The control of stem cell proliferation is crucial during the whole life of an organism. In fact, stem cells are at the origin of every differentiated cell types populating tissues and organs, ensuring their proper development, function, and homeostasis. Defects in stem cell regulation can lead to developmental disorders and pathologies like cancer. Two factors are known to control germline stem cell (GSC) proliferation in C. elegans: nutrient uptake and the quantity of mature oocytes present in the proximal gonad. In the latter, oocyte accumulation promotes GSC quiescence, to prevent oocyte hyperaccumulation.
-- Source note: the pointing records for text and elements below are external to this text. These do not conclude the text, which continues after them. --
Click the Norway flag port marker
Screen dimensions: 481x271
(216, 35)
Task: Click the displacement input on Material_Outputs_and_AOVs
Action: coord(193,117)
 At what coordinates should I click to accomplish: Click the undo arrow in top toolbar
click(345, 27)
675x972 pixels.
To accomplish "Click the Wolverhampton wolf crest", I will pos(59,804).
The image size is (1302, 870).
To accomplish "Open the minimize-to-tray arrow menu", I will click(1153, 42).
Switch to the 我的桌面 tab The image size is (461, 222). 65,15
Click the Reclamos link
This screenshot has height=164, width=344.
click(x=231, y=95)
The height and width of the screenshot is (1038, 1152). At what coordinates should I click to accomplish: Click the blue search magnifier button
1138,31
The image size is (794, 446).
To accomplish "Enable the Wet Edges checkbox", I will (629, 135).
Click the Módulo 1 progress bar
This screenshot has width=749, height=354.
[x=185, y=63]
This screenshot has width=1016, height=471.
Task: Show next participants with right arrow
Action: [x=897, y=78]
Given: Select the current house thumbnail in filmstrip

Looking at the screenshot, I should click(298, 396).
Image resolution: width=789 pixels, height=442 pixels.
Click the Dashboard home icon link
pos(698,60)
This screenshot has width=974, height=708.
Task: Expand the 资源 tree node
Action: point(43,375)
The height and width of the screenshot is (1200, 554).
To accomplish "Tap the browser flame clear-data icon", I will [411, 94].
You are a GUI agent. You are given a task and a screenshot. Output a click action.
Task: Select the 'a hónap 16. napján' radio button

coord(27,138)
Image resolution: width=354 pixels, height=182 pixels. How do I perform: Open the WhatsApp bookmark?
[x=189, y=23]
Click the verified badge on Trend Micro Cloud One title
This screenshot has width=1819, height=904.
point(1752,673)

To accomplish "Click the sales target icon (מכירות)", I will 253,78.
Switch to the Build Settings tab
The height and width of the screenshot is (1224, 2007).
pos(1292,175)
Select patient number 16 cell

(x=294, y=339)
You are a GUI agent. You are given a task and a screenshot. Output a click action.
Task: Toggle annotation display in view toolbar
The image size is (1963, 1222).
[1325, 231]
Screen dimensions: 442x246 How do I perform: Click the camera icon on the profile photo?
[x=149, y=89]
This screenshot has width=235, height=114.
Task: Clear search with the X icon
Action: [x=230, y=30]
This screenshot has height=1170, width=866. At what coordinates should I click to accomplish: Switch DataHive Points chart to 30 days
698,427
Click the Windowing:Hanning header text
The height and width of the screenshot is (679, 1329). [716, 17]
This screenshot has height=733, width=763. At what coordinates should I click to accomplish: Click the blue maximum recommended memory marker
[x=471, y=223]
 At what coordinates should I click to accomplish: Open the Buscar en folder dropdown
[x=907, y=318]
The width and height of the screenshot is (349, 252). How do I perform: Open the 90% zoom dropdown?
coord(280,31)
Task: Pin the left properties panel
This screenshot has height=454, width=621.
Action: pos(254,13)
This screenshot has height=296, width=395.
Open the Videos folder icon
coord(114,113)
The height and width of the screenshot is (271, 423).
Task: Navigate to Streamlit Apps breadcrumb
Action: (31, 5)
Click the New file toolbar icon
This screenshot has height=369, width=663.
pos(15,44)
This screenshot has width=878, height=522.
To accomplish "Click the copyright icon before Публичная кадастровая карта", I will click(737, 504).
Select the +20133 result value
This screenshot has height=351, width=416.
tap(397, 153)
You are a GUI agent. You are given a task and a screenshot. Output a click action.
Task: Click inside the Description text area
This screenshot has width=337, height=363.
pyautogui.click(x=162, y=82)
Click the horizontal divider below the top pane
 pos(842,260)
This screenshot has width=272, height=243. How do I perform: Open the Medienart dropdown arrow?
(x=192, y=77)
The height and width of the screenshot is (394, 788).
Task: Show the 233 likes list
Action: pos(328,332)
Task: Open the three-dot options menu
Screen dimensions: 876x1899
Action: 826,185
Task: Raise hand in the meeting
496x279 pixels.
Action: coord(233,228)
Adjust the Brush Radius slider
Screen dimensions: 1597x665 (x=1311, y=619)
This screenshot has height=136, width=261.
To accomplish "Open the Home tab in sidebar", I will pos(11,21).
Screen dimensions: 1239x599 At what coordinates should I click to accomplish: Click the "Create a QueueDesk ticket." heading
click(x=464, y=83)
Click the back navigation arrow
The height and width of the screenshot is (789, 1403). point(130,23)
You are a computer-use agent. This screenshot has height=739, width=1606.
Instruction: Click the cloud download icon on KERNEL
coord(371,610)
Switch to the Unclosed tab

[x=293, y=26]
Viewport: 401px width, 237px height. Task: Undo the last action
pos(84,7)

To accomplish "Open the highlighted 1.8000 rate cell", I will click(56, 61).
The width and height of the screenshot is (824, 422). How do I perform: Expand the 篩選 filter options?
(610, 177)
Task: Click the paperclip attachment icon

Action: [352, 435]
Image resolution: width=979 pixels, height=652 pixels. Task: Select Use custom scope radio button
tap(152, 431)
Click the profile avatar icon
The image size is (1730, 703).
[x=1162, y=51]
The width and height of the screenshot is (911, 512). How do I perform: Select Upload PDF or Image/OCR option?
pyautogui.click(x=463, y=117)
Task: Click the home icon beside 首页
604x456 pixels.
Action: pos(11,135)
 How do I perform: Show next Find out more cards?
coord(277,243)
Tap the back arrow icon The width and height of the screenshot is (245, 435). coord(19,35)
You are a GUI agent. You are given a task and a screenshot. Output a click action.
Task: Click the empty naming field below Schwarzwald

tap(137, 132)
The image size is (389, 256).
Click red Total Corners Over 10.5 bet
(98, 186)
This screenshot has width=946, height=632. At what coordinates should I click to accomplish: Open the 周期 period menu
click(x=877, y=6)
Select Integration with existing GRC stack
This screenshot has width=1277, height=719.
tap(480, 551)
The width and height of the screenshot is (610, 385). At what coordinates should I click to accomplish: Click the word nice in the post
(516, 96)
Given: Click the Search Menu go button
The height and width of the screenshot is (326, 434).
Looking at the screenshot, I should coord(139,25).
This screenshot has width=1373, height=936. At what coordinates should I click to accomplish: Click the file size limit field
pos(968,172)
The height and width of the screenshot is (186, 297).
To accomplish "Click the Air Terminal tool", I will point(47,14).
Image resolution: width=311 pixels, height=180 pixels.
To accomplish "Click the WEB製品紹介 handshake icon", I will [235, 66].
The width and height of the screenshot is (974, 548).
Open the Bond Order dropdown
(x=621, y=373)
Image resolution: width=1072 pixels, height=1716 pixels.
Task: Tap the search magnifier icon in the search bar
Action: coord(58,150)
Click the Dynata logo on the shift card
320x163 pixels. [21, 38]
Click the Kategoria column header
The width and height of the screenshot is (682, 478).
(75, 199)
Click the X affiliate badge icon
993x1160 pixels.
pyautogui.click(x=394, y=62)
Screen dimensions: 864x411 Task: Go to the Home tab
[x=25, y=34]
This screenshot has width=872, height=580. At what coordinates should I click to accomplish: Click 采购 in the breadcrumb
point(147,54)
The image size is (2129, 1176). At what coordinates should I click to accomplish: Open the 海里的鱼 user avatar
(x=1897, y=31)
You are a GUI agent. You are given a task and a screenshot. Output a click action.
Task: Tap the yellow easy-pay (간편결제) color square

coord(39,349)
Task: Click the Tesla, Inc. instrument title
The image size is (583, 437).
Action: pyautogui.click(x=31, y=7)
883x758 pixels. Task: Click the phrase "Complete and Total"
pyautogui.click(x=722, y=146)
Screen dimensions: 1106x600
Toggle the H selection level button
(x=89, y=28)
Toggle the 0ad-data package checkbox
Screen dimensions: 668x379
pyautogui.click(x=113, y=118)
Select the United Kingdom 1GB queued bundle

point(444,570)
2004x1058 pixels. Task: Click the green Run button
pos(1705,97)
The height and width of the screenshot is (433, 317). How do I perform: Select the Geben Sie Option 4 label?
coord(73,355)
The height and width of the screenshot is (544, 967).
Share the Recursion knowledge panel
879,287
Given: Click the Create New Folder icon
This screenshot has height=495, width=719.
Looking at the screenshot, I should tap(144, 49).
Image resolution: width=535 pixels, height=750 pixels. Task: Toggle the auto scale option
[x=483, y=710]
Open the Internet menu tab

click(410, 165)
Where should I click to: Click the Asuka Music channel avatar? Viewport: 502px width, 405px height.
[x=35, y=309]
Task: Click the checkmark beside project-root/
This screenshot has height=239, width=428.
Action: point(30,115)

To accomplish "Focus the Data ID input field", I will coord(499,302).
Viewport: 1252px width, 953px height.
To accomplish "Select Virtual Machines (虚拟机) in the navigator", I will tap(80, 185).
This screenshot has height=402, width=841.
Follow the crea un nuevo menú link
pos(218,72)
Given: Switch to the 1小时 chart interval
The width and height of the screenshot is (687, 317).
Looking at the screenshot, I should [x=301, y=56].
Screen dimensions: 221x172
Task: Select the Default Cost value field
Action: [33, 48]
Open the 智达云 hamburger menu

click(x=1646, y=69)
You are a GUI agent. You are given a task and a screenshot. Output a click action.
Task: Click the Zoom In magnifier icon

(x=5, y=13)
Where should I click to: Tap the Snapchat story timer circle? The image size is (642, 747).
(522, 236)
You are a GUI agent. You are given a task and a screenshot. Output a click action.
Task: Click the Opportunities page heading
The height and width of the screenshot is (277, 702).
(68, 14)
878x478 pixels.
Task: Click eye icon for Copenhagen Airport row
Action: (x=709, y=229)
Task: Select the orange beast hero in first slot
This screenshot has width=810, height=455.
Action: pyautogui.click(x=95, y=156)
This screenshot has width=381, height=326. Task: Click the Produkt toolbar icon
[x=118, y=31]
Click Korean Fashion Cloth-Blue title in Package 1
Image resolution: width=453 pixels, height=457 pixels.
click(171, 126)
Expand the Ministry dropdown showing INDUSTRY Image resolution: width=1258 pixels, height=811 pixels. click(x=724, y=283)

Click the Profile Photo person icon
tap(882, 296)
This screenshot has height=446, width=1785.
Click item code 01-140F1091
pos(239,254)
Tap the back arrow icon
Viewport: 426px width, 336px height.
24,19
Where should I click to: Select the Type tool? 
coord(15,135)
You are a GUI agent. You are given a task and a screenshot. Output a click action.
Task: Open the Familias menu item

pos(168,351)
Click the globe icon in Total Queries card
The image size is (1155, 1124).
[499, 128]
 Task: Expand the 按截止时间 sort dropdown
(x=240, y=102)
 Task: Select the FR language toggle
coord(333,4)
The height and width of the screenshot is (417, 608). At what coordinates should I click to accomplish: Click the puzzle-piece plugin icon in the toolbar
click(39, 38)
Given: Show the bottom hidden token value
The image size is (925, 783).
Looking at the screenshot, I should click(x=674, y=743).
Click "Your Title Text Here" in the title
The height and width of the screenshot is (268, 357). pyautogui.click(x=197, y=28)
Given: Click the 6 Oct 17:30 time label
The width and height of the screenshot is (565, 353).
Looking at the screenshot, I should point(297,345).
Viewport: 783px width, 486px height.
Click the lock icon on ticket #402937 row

Although we have identified DAF-18/PTEN, PAR-4/LKB-1 and AAK-1/AMPK as effectors of this negative feedback loop, other effectors are likely missing to join them together in a complete molecular cascade. That cascade somehow needs to sense oocyte abundancy and signal across several cells to modulate GSC proliferation. Here, we used an
oma-1;
oma-2 background to trigger oocyte accumulation and homeostatic inhibition of GSC proliferation. We then screened for mutants that caused oocyte hyperaccumulation, and thus phenocopied
aak-1;
oma-1;
oma-2 homeostatic-defective triple mutants. We screened approximately 8 000 haploid genomes over two separate screens, and isolated 17 candidates. Using whole-genome sequencing and bioinformatics tools, we identified a list of genes that had severe mutations in two or more of the isolated mutants. Among this list was
aak-1, which was severely disrupted in two of the candidates, demonstrating that the screening strategy was effective at isolating mutations that disrupt homeostatic signalling. We will next use RNAi to knockdown the remaining genes on our list and identify those that will cause a hyperaccumulation of oocytes upon RNAi inactivation. Positive clones will likely represent new genes involved in homeostatic regulation of GSC proliferation, and the corresponding genes will be further functionally investigated. Hence, our results will provide new insights into the mechanisms of homeostatic control of GSC proliferation.